Sendo, essencialmente, uma investigação sobre os limites da civilidade humana, um dos maiores méritos de "Relatos Selvagens" é fazer com que a gente pense "O que eu faria se isso acontecesse comigo?". Por exemplo, se o filho bêbado do seu chefe ricasso atropelasse uma mulher grávida e lhe fosse oferecida a oportunidade de se entregar no lugar dele, você aceitaria? Provavelmente não. Mas e se te prometessem em troca meio milhão de dólares? Aí estamos conversando. Szifron esfrega nas nossas caras a fragilidade das estruturas aparentemente tão sólidas das nossas morais, apresentando sem grandes maneirismos técnicos cenários tão absurdos que se tornam completamente possíveis, como se utilizasse do efeito brechtiano do distanciamento para nos lembrar da besta que mora dentro de nós.
Tratando-se de uma antologia, é natural que nem todos os contos sejam igualmente potentes.
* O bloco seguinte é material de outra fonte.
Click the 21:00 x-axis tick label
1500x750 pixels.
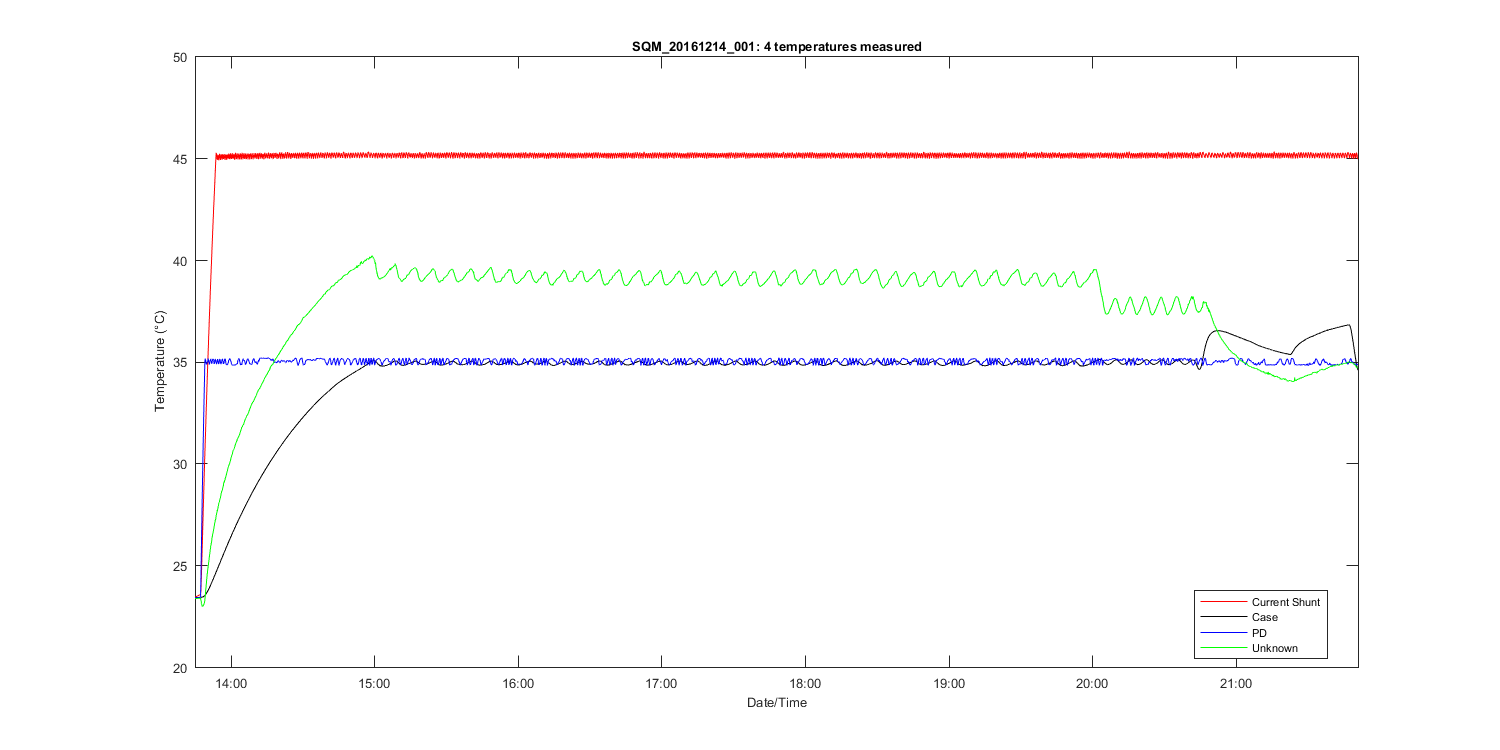(x=1236, y=684)
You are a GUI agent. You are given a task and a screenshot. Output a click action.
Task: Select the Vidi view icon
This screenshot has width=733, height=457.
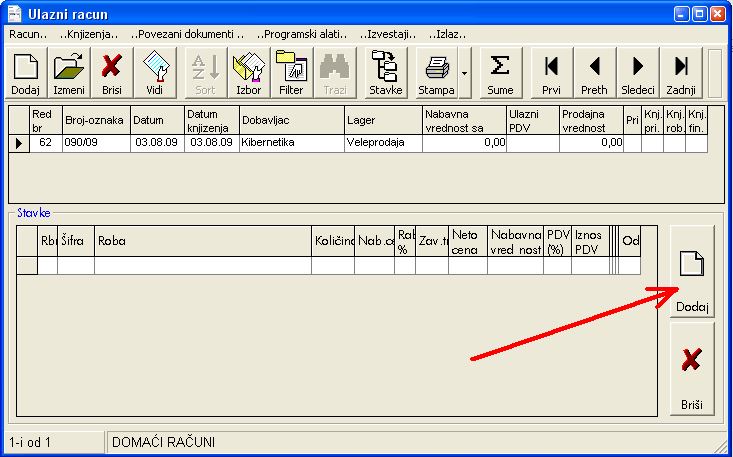(x=154, y=73)
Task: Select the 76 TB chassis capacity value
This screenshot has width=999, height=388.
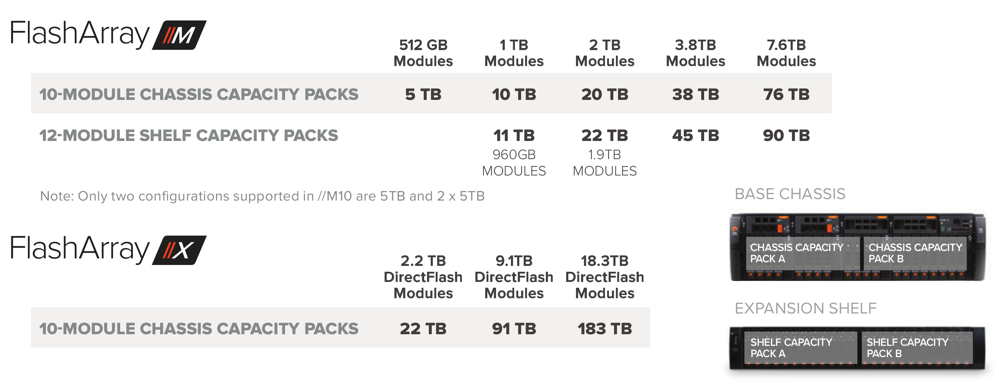Action: point(786,94)
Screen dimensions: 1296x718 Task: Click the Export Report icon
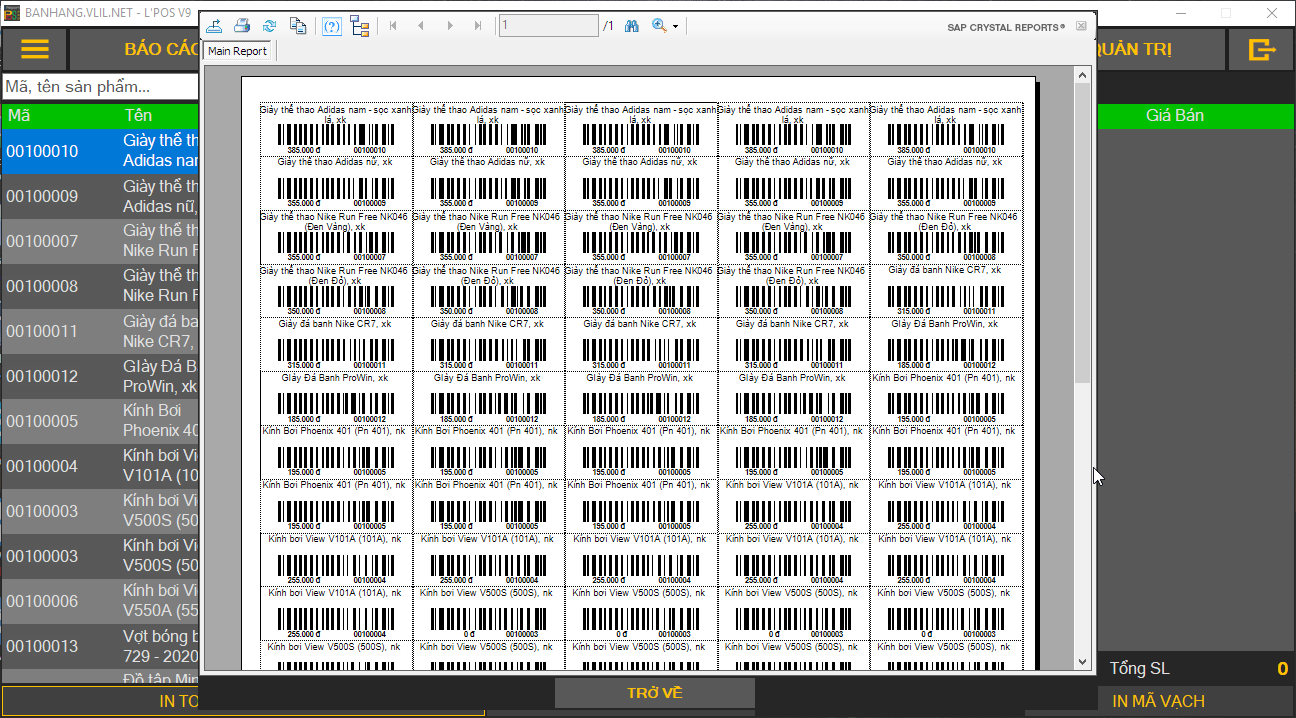point(215,26)
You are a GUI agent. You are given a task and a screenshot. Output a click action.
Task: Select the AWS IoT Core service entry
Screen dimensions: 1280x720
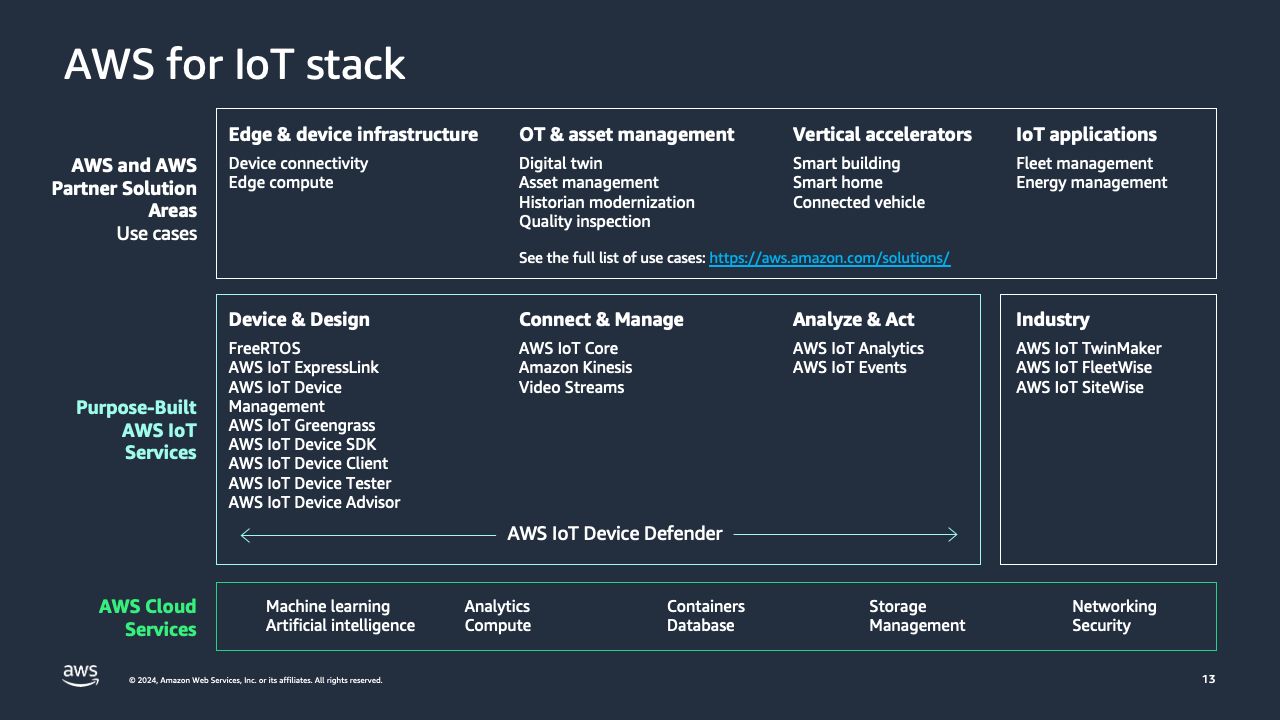pos(567,348)
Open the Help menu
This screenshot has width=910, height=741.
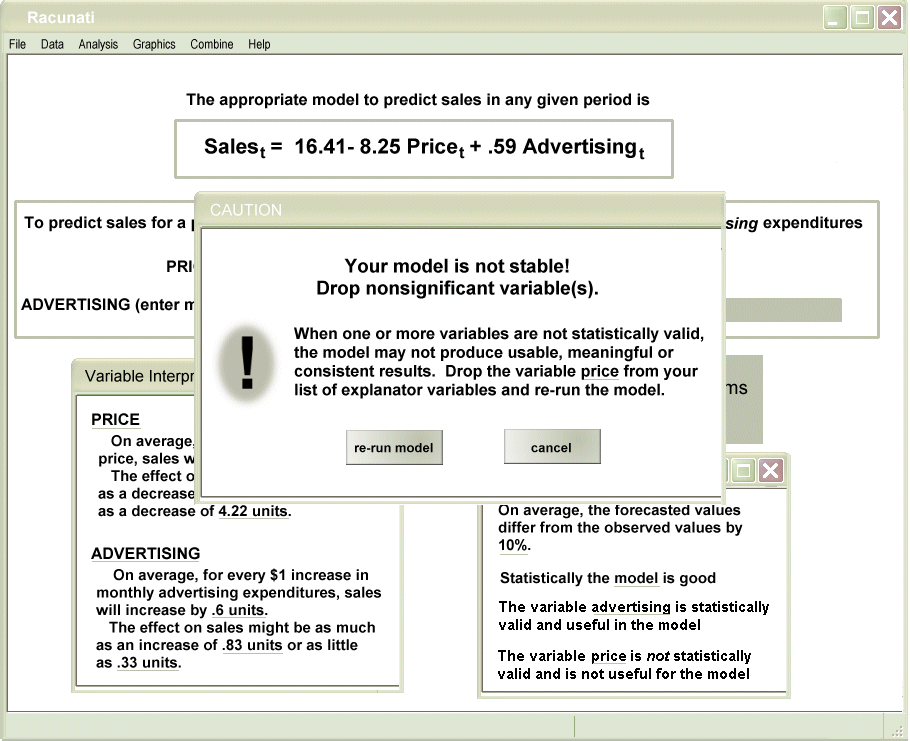260,44
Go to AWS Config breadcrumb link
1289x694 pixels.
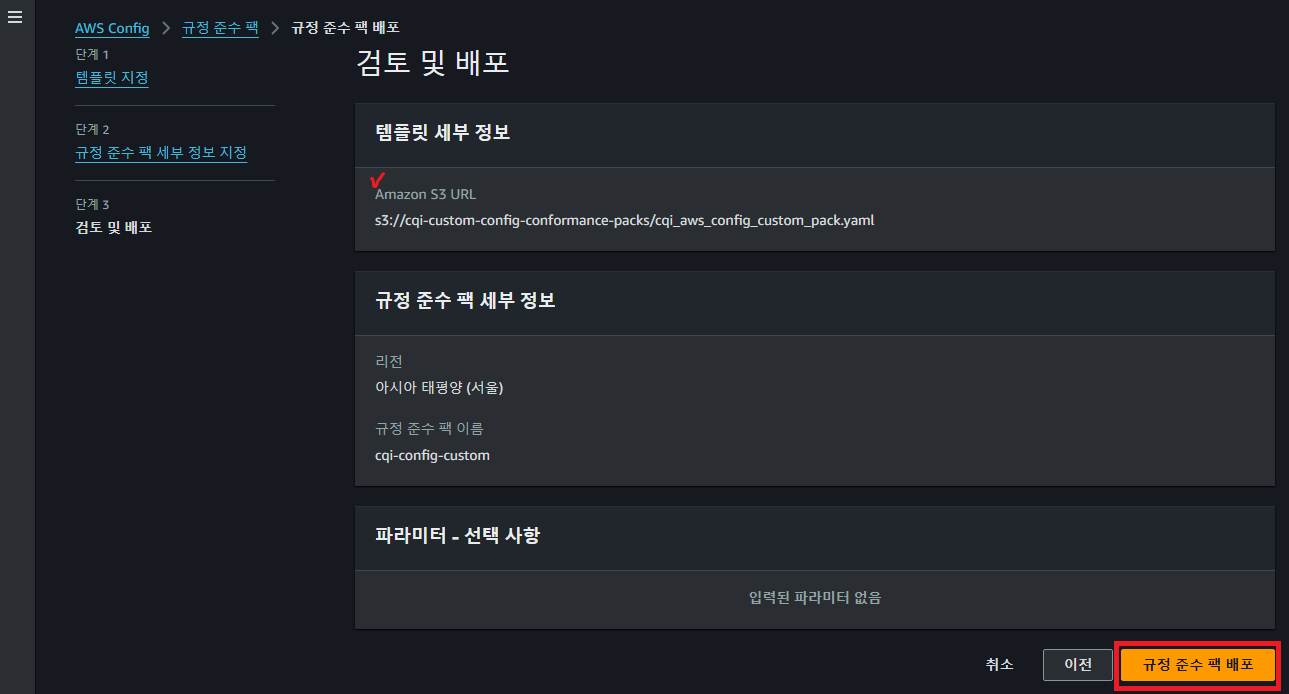coord(112,28)
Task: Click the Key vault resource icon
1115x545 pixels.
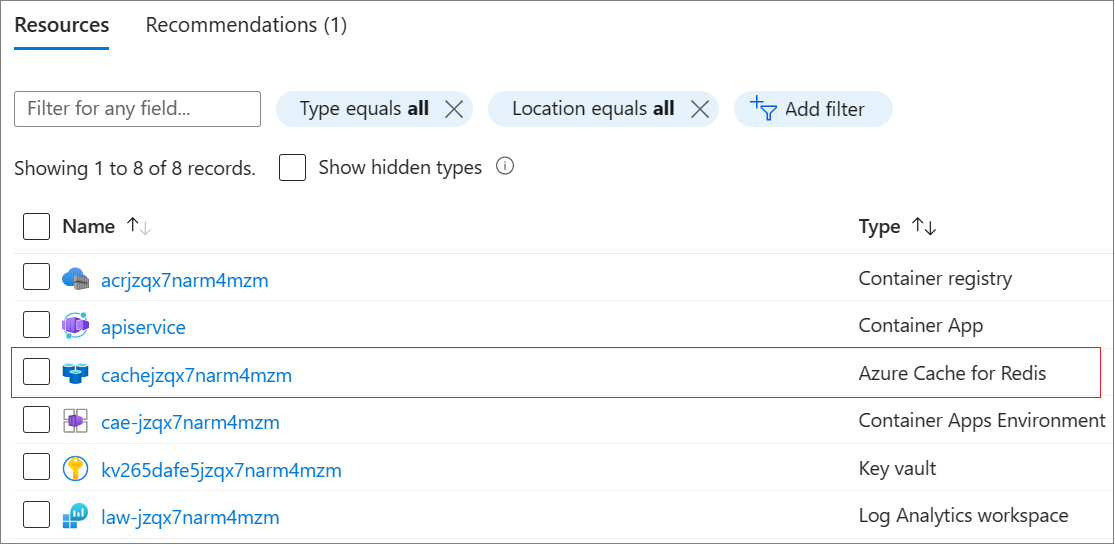Action: click(76, 469)
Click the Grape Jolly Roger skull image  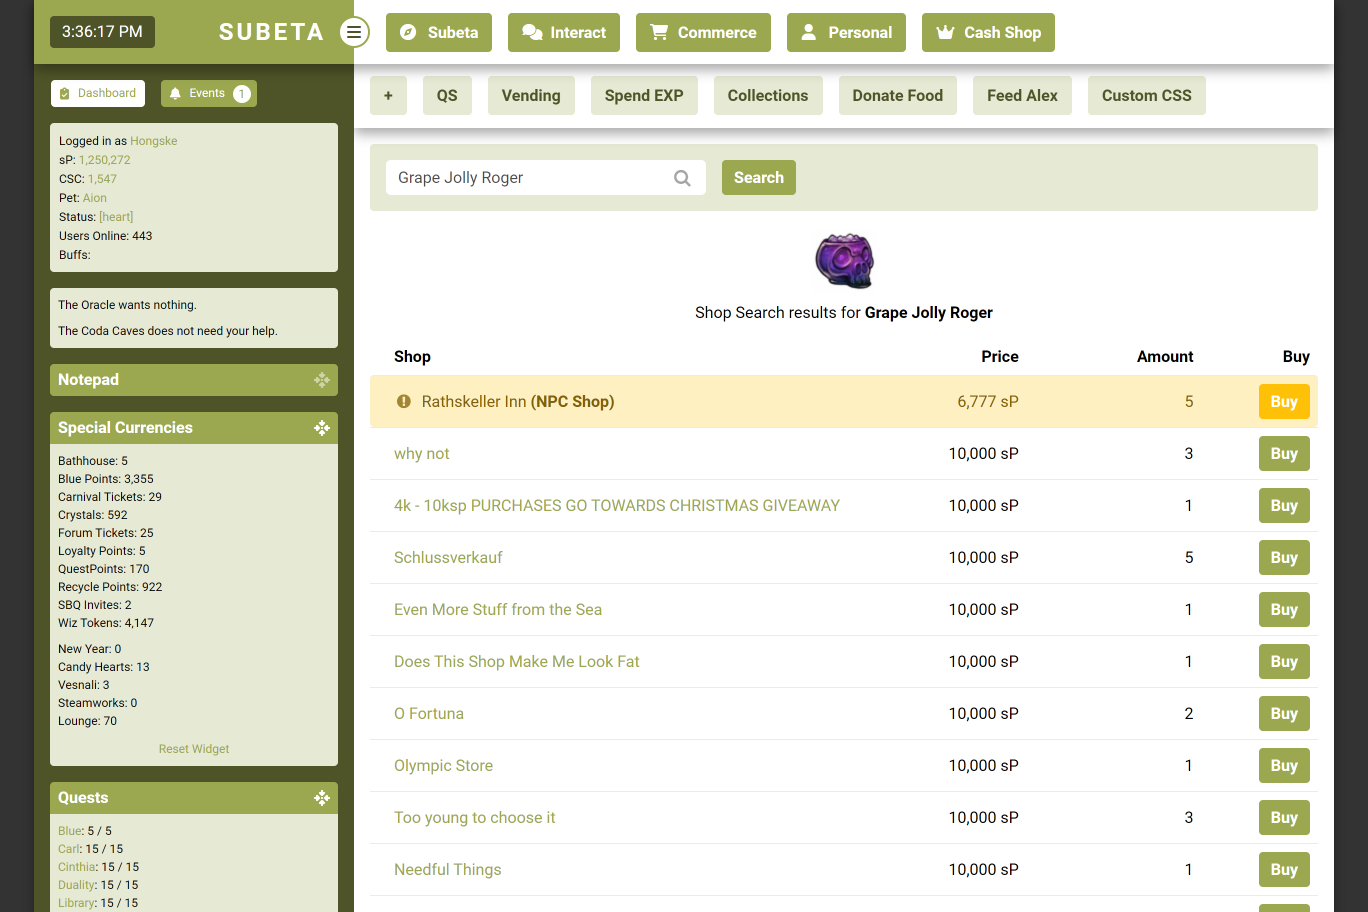click(844, 261)
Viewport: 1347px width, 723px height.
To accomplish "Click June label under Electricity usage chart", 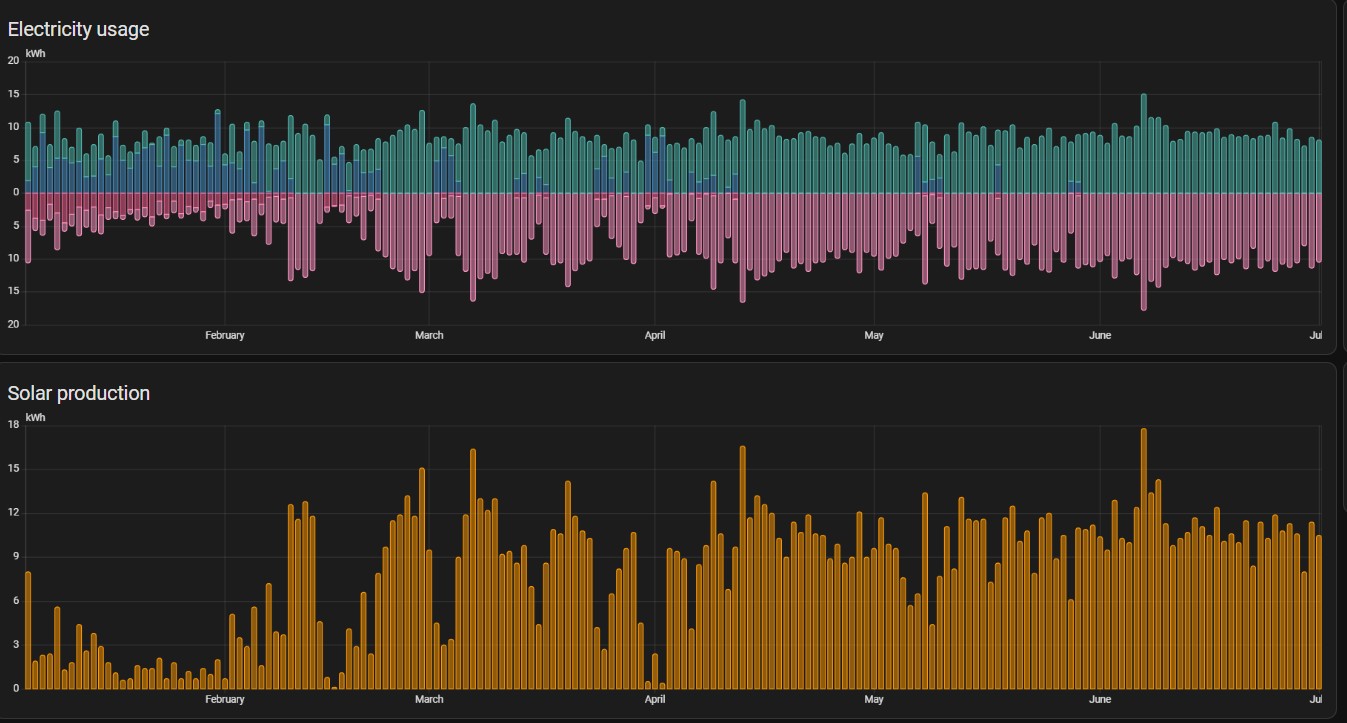I will tap(1100, 335).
A segunda história, "As Ratas", e até mesmo "Bombita", um dos segmentos mais elogiados pela crítica, me parecem um pouco arrasatados – embora seja inegável de que é muito satisfatório ver o Ricardo Darín se tornando um revolucionário contra a burocracia estatal e explodindo tudo no equivalente argentino do DETRAN. Nesse sentido, o todo é maior que a soma das partes. Mesmo com essa barriguinha, se é que podemos chamá-la assim, o filme não é prejudicado de forma alguma. Muito pelo contrário: cada uma das seis histórias acrescenta uma informação sobre a psiquê humana, seja falando de vingança, da nossa relação com o capitalismo ou sobre os preconceitos enraizados na nossa mente que vem à tona em momentos de fúria.
Se só é possível saber quem alguém é de fato quando entramos em contato com a sua pior versão, eu não sei dizer. Mas o que "Relatos Selvagens" mostra com o seu roteiro impecável é que, se tem algo que una as oito bilhões de pessoas desse mundo, é que, dentro das circunstâncias certas, todos estamos a um passo de perder as nossas cabeças. Afinal, que atire a primeira pedra quem nunca surtou ao descobrir que a amante do seu esposo está na sua festa de casamento.